Who Moves In A Darker World, Fisk Or His Biographer, In Kingpin #2?

by Staff

 
There are many things I could say about Kingpin #2 in what’s shaping up to be an excellent series from Matthew Rosenberg and Ben Torres, because the number of themes and attitudes included in the comic are wide ranging, sending you off on interesting tangents. There’s the role of Sarah Dewey, one time political journalist, now boxing journalist, and would-be biographer of the notorious Kingpin. There’s Kingpin who is in an embattled place in his public career attempting to stage some kind of social comeback. There’s the world around them both–the criminal underworld boiling near the surface, the world of high society charitable events that Kingpin wants entry to. There’s the wider world of a recognizable version of New York with financial struggles, drug abuse, homelessness. You can an idea of how much Rosenberg and Torres manage to fit into this comic through suggestion, asides, and small details.

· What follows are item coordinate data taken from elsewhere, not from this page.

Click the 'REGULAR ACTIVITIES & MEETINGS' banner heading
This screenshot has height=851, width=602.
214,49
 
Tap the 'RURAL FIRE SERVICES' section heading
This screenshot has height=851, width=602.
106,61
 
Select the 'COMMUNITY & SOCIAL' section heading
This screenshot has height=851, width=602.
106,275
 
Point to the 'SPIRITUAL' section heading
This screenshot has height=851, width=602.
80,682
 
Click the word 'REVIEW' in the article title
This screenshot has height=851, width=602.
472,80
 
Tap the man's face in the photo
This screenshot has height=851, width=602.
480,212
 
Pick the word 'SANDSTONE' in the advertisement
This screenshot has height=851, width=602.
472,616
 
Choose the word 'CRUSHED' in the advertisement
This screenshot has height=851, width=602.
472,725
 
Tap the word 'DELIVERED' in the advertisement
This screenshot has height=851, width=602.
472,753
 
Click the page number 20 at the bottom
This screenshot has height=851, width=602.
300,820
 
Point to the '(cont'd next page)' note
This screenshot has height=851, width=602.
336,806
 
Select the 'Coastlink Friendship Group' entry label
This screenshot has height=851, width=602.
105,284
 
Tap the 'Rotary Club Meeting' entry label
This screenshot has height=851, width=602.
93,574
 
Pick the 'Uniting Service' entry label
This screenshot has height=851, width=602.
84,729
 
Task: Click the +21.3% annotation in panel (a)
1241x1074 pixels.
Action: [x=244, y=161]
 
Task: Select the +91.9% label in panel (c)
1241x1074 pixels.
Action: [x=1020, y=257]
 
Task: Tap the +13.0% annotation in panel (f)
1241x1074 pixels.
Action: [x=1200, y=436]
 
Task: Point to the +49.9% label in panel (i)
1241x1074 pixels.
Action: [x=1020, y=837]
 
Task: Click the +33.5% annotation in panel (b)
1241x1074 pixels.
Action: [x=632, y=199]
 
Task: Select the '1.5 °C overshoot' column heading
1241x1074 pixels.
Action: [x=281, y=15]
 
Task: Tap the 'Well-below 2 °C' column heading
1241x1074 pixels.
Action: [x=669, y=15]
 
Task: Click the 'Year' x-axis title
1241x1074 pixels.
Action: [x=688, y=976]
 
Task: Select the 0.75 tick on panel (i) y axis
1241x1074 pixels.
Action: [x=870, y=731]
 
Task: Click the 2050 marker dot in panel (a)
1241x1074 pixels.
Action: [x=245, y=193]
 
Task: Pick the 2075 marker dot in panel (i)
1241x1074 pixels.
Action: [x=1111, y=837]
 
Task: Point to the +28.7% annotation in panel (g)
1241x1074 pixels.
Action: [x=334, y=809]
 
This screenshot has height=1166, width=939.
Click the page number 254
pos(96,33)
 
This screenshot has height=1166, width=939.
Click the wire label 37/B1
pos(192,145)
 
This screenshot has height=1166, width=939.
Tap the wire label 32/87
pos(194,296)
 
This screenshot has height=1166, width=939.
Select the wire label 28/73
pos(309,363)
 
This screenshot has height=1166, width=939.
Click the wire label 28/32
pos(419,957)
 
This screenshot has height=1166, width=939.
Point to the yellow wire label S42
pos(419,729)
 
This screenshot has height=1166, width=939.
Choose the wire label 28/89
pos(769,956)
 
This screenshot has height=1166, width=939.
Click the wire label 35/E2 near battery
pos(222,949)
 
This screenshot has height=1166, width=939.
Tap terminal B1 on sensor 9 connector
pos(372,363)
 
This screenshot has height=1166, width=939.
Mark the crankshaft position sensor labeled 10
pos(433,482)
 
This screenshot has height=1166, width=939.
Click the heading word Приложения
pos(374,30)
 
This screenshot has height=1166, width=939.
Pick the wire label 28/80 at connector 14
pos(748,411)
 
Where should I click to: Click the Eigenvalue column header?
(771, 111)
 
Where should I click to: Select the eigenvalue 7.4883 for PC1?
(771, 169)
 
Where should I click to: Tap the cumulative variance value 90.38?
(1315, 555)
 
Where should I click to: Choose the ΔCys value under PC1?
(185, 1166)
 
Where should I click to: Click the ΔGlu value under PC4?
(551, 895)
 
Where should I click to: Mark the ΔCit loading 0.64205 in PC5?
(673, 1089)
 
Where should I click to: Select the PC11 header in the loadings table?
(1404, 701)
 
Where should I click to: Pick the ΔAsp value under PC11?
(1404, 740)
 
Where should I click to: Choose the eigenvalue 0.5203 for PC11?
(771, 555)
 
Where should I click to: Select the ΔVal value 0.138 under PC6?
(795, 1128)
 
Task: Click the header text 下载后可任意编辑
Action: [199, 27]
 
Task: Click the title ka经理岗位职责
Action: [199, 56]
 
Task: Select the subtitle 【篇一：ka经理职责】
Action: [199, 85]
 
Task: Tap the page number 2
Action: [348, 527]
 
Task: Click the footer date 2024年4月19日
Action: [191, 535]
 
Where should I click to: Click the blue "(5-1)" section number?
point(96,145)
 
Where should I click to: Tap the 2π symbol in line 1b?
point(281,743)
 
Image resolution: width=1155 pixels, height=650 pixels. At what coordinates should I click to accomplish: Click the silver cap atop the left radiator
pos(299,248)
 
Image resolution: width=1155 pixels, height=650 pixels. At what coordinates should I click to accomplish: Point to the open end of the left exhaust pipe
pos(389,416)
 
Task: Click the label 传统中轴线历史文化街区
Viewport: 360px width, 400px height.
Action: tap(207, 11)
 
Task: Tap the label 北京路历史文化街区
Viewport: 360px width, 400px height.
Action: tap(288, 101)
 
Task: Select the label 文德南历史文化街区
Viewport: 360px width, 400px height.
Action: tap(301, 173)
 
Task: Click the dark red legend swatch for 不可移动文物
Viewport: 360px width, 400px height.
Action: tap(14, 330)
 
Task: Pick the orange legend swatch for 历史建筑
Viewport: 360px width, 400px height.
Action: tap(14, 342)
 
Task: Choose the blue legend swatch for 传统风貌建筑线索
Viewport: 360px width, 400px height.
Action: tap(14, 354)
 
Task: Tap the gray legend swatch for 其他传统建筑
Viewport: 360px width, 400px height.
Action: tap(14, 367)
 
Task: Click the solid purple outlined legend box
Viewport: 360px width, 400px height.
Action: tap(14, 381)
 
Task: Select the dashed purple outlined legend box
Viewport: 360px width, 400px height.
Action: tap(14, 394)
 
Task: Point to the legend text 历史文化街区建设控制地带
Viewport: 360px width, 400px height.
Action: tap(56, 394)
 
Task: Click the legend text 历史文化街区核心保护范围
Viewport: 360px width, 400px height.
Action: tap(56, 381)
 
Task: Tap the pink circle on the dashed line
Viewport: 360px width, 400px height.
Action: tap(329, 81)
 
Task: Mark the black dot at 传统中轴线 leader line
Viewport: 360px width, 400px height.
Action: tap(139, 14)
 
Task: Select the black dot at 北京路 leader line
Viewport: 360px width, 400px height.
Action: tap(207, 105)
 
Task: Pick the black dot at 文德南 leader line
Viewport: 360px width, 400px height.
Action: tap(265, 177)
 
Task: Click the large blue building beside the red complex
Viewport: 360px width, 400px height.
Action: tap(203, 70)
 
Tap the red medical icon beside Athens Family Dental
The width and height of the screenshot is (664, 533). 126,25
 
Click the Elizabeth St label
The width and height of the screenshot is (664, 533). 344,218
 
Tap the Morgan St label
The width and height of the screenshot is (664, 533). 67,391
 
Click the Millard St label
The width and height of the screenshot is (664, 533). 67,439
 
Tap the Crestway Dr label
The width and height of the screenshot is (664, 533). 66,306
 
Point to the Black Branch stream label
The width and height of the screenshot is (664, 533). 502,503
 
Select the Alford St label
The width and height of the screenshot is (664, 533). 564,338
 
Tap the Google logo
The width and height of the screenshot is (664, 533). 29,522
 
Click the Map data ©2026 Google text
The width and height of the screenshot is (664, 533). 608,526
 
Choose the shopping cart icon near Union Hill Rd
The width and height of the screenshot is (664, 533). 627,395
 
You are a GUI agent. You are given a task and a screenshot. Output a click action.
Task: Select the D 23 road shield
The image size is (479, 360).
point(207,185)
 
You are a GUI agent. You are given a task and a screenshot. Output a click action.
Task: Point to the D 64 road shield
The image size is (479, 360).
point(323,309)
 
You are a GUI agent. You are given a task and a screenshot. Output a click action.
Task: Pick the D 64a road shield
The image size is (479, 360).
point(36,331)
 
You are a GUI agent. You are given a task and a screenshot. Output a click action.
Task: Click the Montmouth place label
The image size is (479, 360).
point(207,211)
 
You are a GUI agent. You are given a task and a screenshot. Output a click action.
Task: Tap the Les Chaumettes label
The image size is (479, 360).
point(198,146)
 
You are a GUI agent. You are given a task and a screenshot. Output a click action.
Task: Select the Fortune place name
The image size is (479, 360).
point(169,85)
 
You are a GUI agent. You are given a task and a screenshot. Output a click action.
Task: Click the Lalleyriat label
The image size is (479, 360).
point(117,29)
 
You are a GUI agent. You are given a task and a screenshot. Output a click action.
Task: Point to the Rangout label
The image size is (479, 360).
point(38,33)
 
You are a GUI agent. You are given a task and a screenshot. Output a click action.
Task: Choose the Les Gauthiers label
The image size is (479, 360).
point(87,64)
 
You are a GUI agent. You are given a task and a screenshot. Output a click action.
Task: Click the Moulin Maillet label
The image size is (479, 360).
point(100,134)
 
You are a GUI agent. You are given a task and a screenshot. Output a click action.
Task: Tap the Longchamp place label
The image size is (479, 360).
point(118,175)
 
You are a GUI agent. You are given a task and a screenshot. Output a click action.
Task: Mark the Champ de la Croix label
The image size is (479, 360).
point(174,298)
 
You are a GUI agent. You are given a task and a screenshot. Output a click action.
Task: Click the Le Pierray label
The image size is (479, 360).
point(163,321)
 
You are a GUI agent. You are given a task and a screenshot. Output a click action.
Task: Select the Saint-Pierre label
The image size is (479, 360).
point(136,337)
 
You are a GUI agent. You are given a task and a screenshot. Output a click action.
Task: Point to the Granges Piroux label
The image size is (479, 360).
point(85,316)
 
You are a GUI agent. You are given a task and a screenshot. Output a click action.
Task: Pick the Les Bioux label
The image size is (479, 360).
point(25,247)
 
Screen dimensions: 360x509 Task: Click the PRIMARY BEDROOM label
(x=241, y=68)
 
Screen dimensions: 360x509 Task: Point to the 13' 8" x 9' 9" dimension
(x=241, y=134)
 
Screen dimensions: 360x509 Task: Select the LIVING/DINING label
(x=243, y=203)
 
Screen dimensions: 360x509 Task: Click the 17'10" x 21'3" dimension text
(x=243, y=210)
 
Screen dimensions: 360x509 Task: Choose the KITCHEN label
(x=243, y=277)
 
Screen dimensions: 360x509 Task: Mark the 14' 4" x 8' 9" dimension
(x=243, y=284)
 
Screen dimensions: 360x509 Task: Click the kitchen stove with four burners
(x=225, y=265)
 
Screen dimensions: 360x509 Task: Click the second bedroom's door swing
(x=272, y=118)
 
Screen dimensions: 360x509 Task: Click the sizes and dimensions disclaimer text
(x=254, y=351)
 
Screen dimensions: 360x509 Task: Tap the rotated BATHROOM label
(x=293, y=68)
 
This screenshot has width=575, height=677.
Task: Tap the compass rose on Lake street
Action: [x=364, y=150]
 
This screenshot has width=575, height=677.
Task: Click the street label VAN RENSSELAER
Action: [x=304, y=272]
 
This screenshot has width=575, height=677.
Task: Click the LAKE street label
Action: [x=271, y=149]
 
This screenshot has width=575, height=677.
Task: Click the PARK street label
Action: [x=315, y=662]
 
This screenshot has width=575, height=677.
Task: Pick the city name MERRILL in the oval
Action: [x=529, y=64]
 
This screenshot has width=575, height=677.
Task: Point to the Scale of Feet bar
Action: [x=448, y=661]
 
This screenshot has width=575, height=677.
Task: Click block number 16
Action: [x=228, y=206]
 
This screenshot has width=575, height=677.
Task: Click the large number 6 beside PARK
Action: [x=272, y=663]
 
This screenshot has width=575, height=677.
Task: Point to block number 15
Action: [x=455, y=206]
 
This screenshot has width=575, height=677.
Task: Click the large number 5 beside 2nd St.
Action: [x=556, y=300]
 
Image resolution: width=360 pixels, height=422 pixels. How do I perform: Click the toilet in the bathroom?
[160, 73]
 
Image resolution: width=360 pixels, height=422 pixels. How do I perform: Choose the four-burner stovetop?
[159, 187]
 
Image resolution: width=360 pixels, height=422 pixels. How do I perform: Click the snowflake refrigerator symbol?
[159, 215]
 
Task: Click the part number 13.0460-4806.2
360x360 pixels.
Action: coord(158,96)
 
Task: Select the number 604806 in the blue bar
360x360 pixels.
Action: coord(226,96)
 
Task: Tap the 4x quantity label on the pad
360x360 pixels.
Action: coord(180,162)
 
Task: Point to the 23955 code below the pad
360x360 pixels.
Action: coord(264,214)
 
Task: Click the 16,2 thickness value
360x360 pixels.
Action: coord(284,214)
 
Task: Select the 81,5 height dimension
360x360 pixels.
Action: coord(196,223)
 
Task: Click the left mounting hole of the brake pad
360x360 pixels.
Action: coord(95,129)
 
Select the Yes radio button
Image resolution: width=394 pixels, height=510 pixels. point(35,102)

The highlight of issue #1, and what continues to be highlight of issue #2, are conversations between Sarah and Wilson Fisk, but this issue plays out Sarah’s life as a prelude to that naturally conflict-driven interaction. It’s almost like this issue is the underworld of Sarah–we witness some of her demons and then we begin to understand Fisk’s a little. That is, if the frustration Fisk expresses isn’t all some kind of act to get sympathy. If it is, it works, whether we want it to or not. But Sarah, a character who is roughly presented as “troubled”, with a messy divorce, a derelict apartment, no money, possible alcohol problems, is someone we need to get to know because it seems impossible, at first, that she and Fisk could ever manage to work together. It’s only once we realize the dark path she’s walking in her life that we begin to understand why she seems to find conversations with Wilson Fisk diverting, even entertaining, and that despite her protestations, she’s the one who keeps talking about working together.

Sarah’s life is pretty dark. Not in an over-the-top comic-booky kind of way. She wasn’t kidnapped by supervillains, her parents weren’t killed in front of her (that we know of), and she hasn’t been damaged by living in a world where people like Fisk exist, it seems. But the world she is dealing with is grim. In the first issue, there was some ambiguity about the ways in which Sarah might have torpedoed her own life–maybe alcohol and overwork are to blame for her losing custody of her kids and living this isolated, meandering life. This issue doesn’t absolve her of any of that, but it qualifies it.
Things spiraled out of her control because her ex-husband is a total douche bag. And I don’t say that lightly, nor do I think you’re supposed to feel it’s a superficial characterization. The scariest thing in this issue of Kingpin is this “ordinary” guy who’s taking everything away from Sarah because he knows he can. He’s using her own personality traits against her, targeting her weaknesses. Maybe he’s not a plotting supervillain, but he might as well be. And though it’s a little overdramatic to say so, he’s driving her right into the arms of Kingpin since she’s seeing more humanity in a criminal overlord than the people in her life.

The main evidence for all of this is a scene in this issue where Sarah, phoneless, comes home to find her ex with the kids having moved the visitation time forward without being able to contact her. He uses her poverty and disorganization to set her up for a fall–an engineered way to write her out of her kids’ lives. Points to Rosenberg for casting the mother in this role since we have seen this trope before in films–a guy accused of being a deadbeat dad who really means well but just can’t get control of his life–but this time when we see a mother in this position, it illuminates that whole trope in an interesting way.
I was reminded again through this encounter of the harsh truths being set up in this comic, truths we’ll find recognizable, that people can be vindictive and awful and mess up the lives of well-meaning characters in painful ways. And there isn’t always justice for that. Sometimes it’s the root of great suffering. And in this case, it drives a character who has her edges, which she freely admits, closer to the edge. Amusingly, Sarah’s ability to undermine herself (which is real and we shouldn’t discount that) nearly explodes in her face when even Fisk can’t put up with her annoying back and forth and argumentative nature.

I don’t mean to leave Fisk out of this discussion–as the cover suggests, this issue is a really key point to try to understand this man. I’m going to choose to read unironically the scenes where Fisk sees human feeling as a “weakness”, but one which he accepts, and enjoys making children’s lives better via his charitable hospital. It’s an interesting and possibly gruesome contrast to see him sitting around (looming around) in children’s play rooms with rainbows and cheery slogans on the walls (good one Torres), but I can’t help but realize that he’s the empowered one. He’s choosing to do some good, for a mixture of grey-area reasons, and accomplishing that, whereas Sarah’s just being jerked around by life. Maybe she could learn a thing or two from Kingpin. Maybe she will. They certainly seem to reach an understanding once Sarah can accept just how complex her situation is.
Kinpin #3 is coming up on April 12th, and in it we see the return of Daredevil to scope out this murky situation. Will he upset this delicate balance between Wilson Fisk and his biographer?